Florence later participated in big band projects in the Los Angeles area, working mainly with session musicians and as an accompanist to various singers. Throughout his career he worked as an arranger for Harry James, Louis Bellson, Stan Kenton, Buddy Rich, Count Basie and Doc Severinsen.
In 2000, Florence won a Grammy for Best Large Ensemble Performance. He died of pneumonia in Los Angeles, California on May 15, 2008 at the age of 75.
Daily Dose Of Jazz..
Matso Limtiaco was born May 2, 1963 and majored in music education as an undergraduate. After a brief period teaching public school music, he earned his MA in music theory/composition at Washington State University in 1990. After spending six years teaching music at all levels from junior high band to university jazz ensembles, arranging music for groups he led and for a variety of local performers.
Limtiaco gained his first notoriety as a marching band arranger for Washington State University, and then for the University of Washington. Matso quit teaching music full-time and is active as a freelance composer, arranger, and performer in the Seattle area. His baritone saxophone work has anchored the Emerald City Jazz Orchestra saxophone section since 1994, and the band’s two recordings “Alive and Swinging” and “Come Rain or Come Shine” feature his charts.
After spending several years in music education, he left teaching and now works as an independent composer/arranger, with a “day job” as a technical writer for a large manufacturing company. Among jazz arrangers and composers Matso is not the most well-known nor the most prolific but he rapidly established himself as one of the most polished and professional writers anywhere.
Daily Dose Of Jazz…
Henry Mancini was born Enrico Nicola Mancini on April 16, 1924 in the Little Italy neighborhood of Cleveland, Ohio and was raised in the steel town of West Aliquippa near Pittsburgh, Pennsylvania. He began piccolo lessons at age eight, by 12 began piano lessons and played flute in the Aliquippa Italian immigrant band, “Sons of Italy”. After graduating from high school he went to Juilliard School of Music and after one year of study was drafted into the Army, where in 1945 was part of the liberation force of a southern Germany concentration camp.
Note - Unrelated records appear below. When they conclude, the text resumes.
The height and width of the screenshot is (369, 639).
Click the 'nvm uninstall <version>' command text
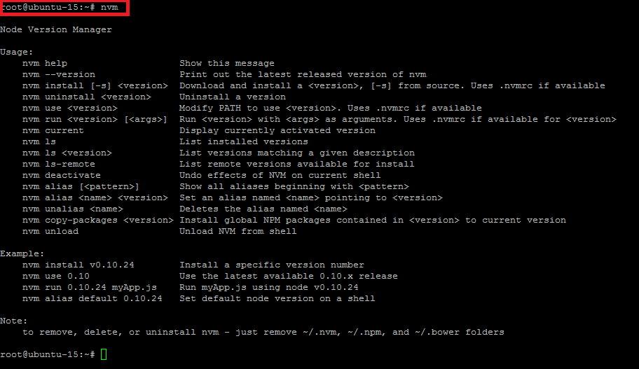[87, 97]
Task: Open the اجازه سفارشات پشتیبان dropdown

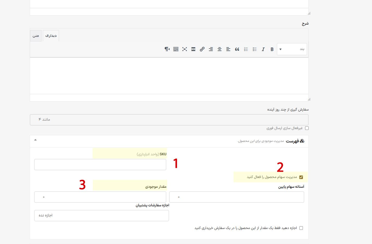Action: 101,216
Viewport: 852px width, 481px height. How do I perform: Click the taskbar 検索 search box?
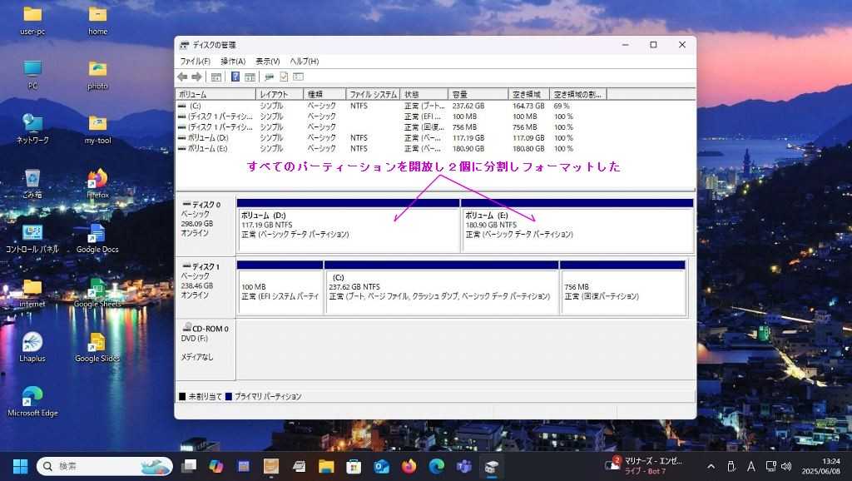click(100, 466)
After the war years Mancini entered the music industry as a pianist and arranger for the newly re-formed Glenn Miller Orchestra. He went on to broaden his skills in composition, counterpoint, harmony and orchestration during subsequent studies. By 1952 he joined the Universal Pictures music department and over the next six years contributed music to over 100 movies, most notably The Glenn Miller Story, The Benny Goodman Story, Touch of Evil and The Creature from the Black Lagoon. It was also during this period that he wrote his first hit single for Guy Lombardo and His Royal Canadians titled I Won’t Let You Out of My Heart.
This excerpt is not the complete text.